This autumn I've come into abou two gallons of grapes, half of that from my garden and half from a donation to the EAC. Clearly it's been a good year for grapes!
I've not got my solar dehydrator together yet (another post on that later!), and the electric one had a plastic tray touch the heating coil and melt all over it. Not something I want near my food! So some of the grapes are drying in the oven.
Another thing I'd like to make is a cider press. In the meantime I've been plucking and washing the grapes, boiling them in a saucepan with a little water, then mashed with a potato masher. Then the grapes are put through a rice strainer and wrapped in cheesecloth and squeezed between two pieces of lumber (hardwood is recommended, my juice has a distinct cedar flavour now) and squeezed with a c-clamp. This is getting most of the juice out, which is diluted to 50% and sweetened, or frozen. The seeds and skins will be going in the pile of Things-to-cook-with-horse-manure. No, I do not want little tiny grape plants coming up in my raised beds!

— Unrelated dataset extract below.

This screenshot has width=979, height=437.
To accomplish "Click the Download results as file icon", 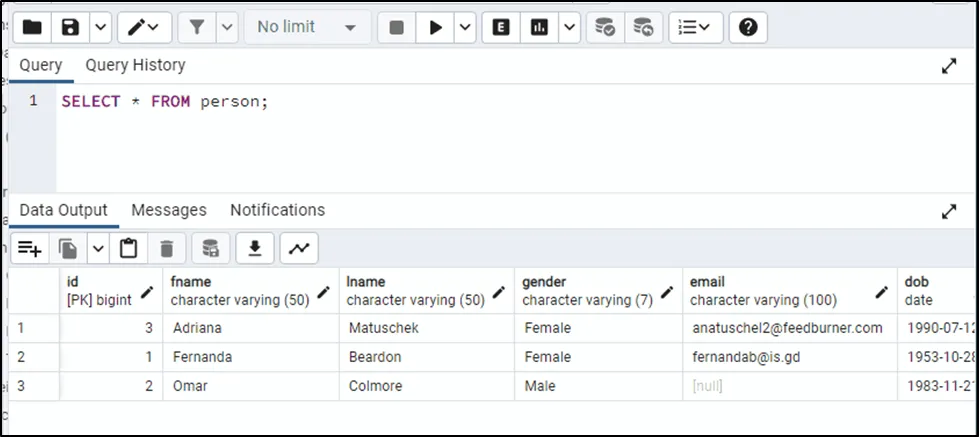I will pos(255,248).
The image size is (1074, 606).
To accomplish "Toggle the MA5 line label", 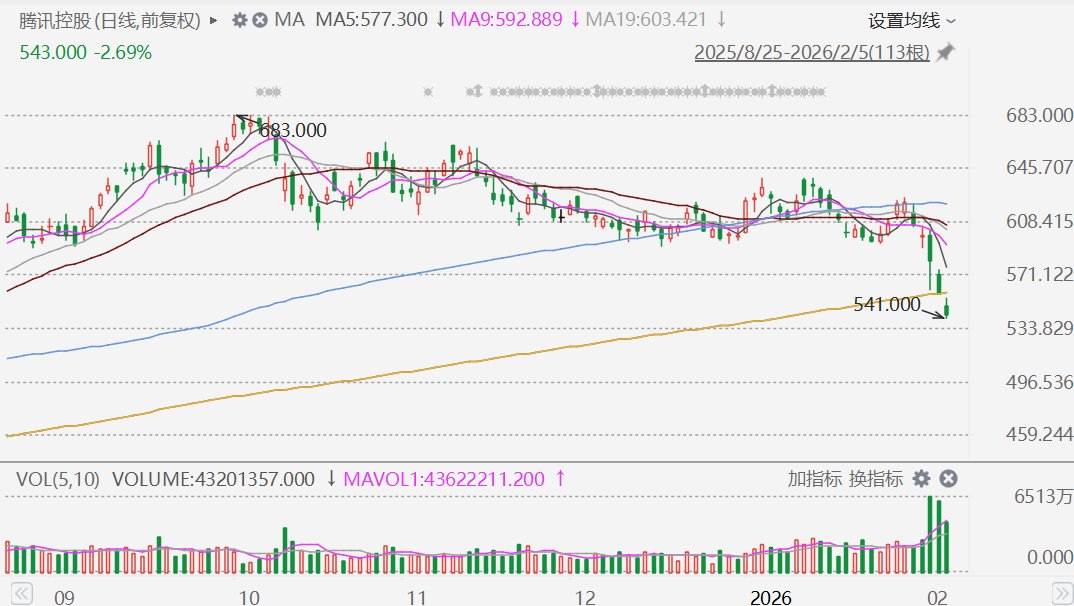I will (371, 20).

I recommend boiling the fruit to pasteurize it before processing, if you're not a raw food affectionado. It just makes things a little more foolproof in storage. For example many fruit flies will lay their eggs on fruits themselves, especially organic ones. Then again if you are a raw foodist you probably already own a juicer.
The virtue of a cider press is that it would not take nearly as long and could process a larger batch. I have a fond memory of some folks on Willow street buying a load of B-grade Annapolis Valley apples and pressing them out on the street, sharing the cider among the group purchase and their friends (and me, when I happened to be walking down the street!).